§ Source:

我们一直在错误地说对不起
Why we've been saying 'sorry' all wrong
By Arianne Cohen
Apologies can be tricky, but combining a dose of gratitude with a gesture that costs you something can help smooth ruffled feelings.
Academics are sorry that apology research is floundering. New discoveries on apologies rarely appear because the studies are challenging to design, not unlike determining whether woodpeckers get headaches, or boiling the ocean.
Cindy Frantz, a social and environmental psychologist at Oberlin College in the US state of Ohio, has tried. “I once tried to run a study where someone was wronged in the lab, but the logistics were very complicated for ethical reasons,” she says. “You can’t do a grievous wrong.”
This often leaves researchers who want to study apologies scratching their heads: what wrongs can they ethically inflict on study participants that would necessitate dramatic apologies? Most resort to asking participants hypothetical questions (“Imagine that Sam just ran over your foot with his car”), or depend on memory, which is notoriously biased and fallible (“Tell me about your apology to your mother”). This is all further complicated by the cultural specificity of apologies.
Even so, there is a niche of emerging apology research. Among the researchers finding a way around the experimental difficulty is Yohsuke Ohtsubo, a psychologist at Kobe University. He has spent a dozen years studying sorries around the world, and late last year published the fifth of six papers adding crucial how-to instructions. When apologising, its best to pay up with a gift that is costly. For example, a corporation that wrongs customers might repent with pricey gift certificates, or an individual could atone for flaking on a social date by saying, “I’m going to cancel my trip this weekend and spend Saturday with you”.

§ Data block:
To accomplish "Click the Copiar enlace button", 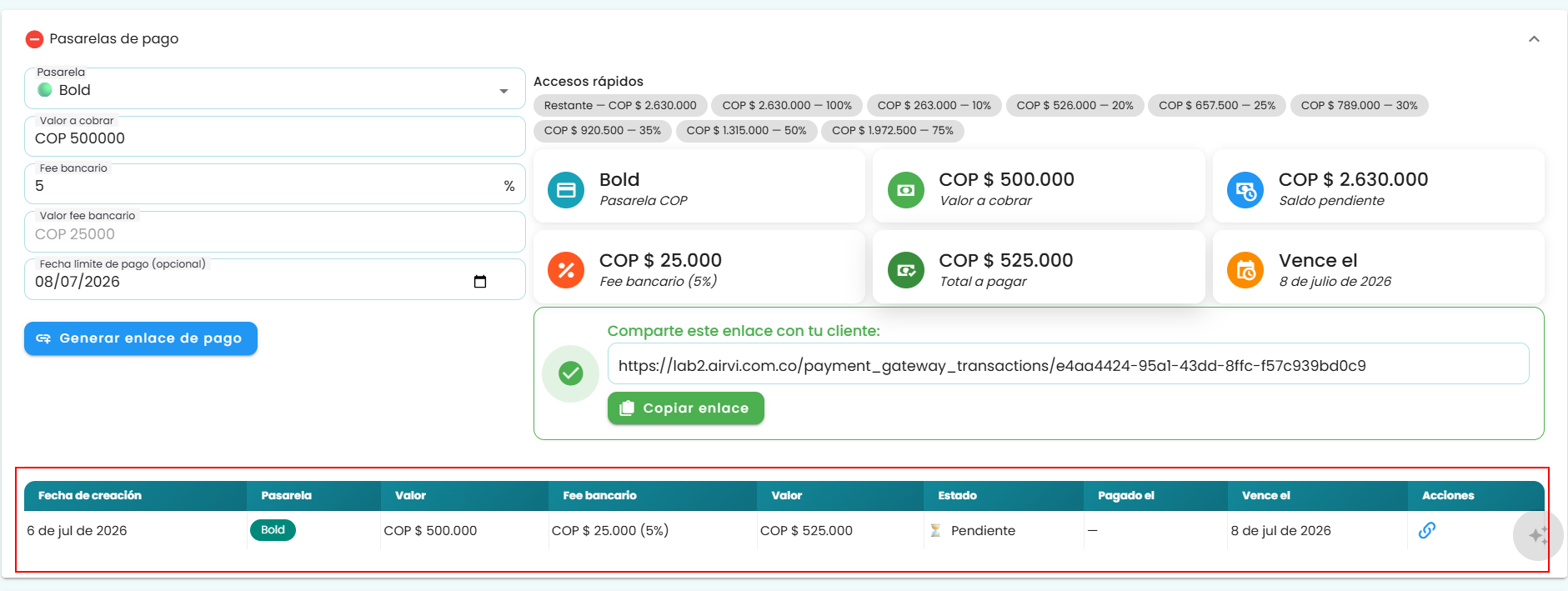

§ Work to do: From the article on apologies, reproduce verbatim the passage starting with "Academics are sorry" and going on through "boiling the ocean.".

§ Written response:
Academics are sorry that apology research is floundering. New discoveries on apologies rarely appear because the studies are challenging to design, not unlike determining whether woodpeckers get headaches, or boiling the ocean.